(Metin bloğu)

- - - -

Tarık: Hislerinizde kesinlikle haklısınız. Sound olarak daha elektronik bir şarkı oldu. Biz Kaset olarak hislerimiz bizi nereye götürüyorsa oradan devam etmek istiyoruz. Belirli kalıplardan ziyade hikayenin bizi yönlendirmesine izin veriyoruz, böylece hem söz hem sound olarak geldiğimiz yer bizim için bile şaşırtıcı olabiliyor. O yüzden bundan sonra nasıl şarkılar geleceği sizin için olduğu kadar bizim için de sürpriz diyebilirim.

Yazının Devamını Oku

Evrencan Gündüz: Anadolu Şifasını İnsanlara Yaymak İstedim

28 Temmuz 2021
Evrencan Gündüz, yeni albümü Anadolu Funk Vol 1 ile dinleyiciyi hem yerel hem modern ve biraz da nostaljik bir yolculuğa çıkarıyor. Evrencan Gündüz albümle ilgili söylediği şu sözlerle de albümün ruhu hakkında fikir veriyor: “Sürekli acı ve kederin olduğu bir yerde acı ve kederden beslenerek para kazanılan eserlerin üretildiği plastik dünyamıza eski usül dantelli, traktörlü, koyunlu bir girizgah yapmak, Anadolu şifasını insanlara yaymak istedim kendi tarzımda.” Sahnedeki enerjisini çok sevdiğim Sevgili Evrencan Gündüz Anadolu Funk Vol 1 hakkındaki sorularımı yanıtladı.

- - - -

(Yönergeler)
A – Müzik söyleşileri metnine göre aşağıdaki soruları her birini ayrı satıra yazarak ve aynı işaretlerle yanıtlayın.
(i) Tarık, şarkının sound olarak nasıl bir şarkı olduğunu söylüyor?
(ii) Evrencan Gündüz'ün yeni albümünün adı nedir?
(iii) Evrencan Gündüz başlıklı yazının altında hangi tarih yer alıyor?
B – Müzik söyleşileri metninin devamını, metindeki son cümleden sonra gelecek biçimde yazın.
Metinden sonra gelen satırlara gerek yoktur.

(Verilen bilgiler)

- - - -

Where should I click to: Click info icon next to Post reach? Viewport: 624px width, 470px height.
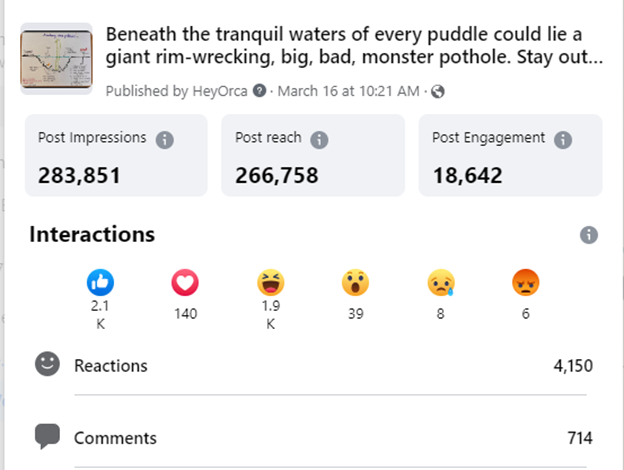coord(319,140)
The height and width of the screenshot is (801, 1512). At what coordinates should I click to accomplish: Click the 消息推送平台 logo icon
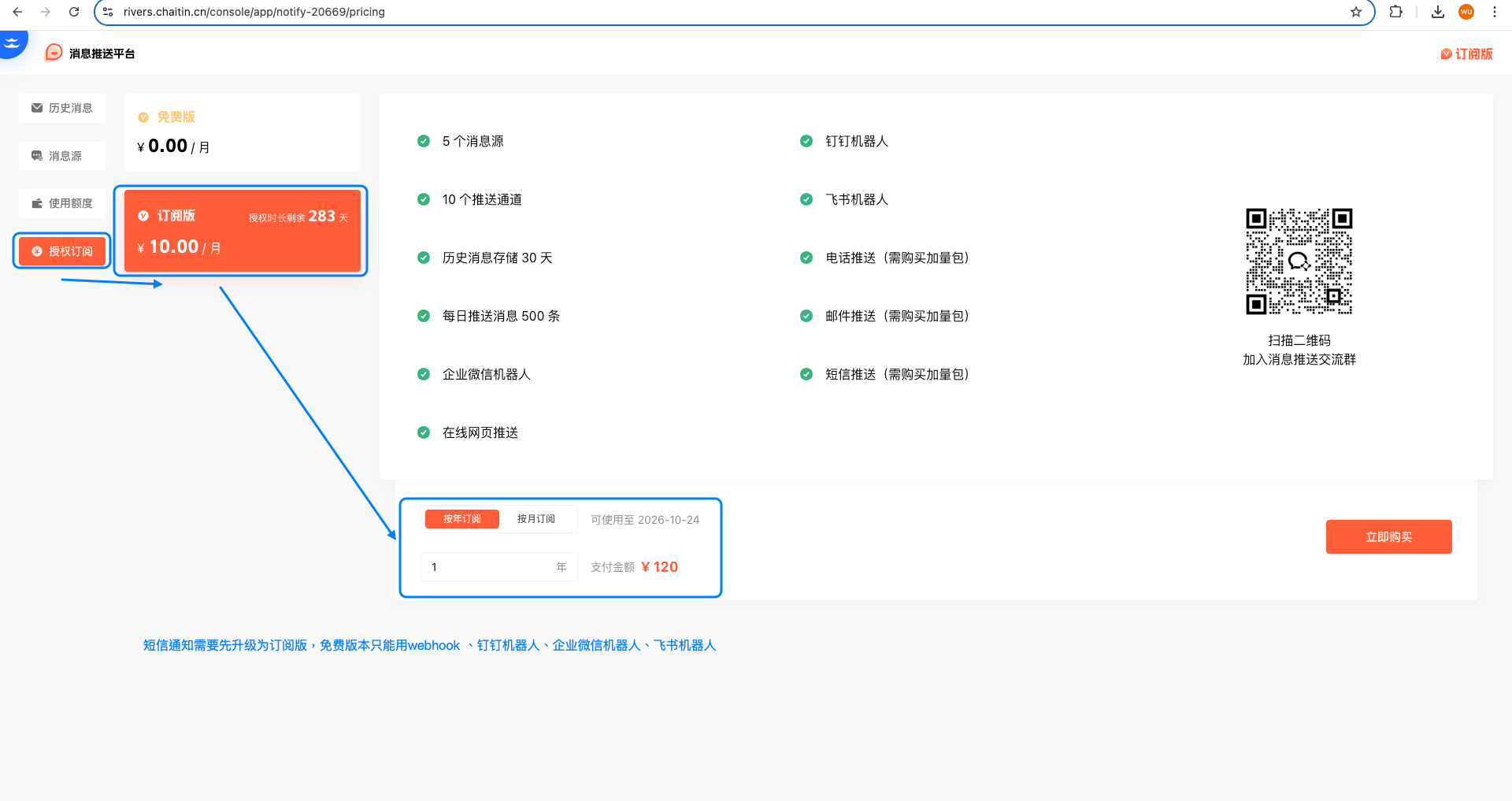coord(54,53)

- - - -

(Cevap listesi)
A –
(i) Daha elektronik bir şarkı.
(ii) Anadolu Funk Vol 1.
(iii) 28 Temmuz 2021.

B –
Sevgili Evrencan, 5 yıldan beri bu albümü kurguluyorsun ve “Önceki işlerimde yaptığım hataların hepsini not aldım. Böylece o hataları bu albümde yapmadım. 17 yaşımdan beri bu albüme koymak için beklettiğim şarkılarım vardı” diyorsun. Belli ki Anadolu Funk Vol 1 senin için tüm işlerinin içinde özel bir yere sahip. Bu proje nasıl çıktı ortaya bizimle paylaşır mısın?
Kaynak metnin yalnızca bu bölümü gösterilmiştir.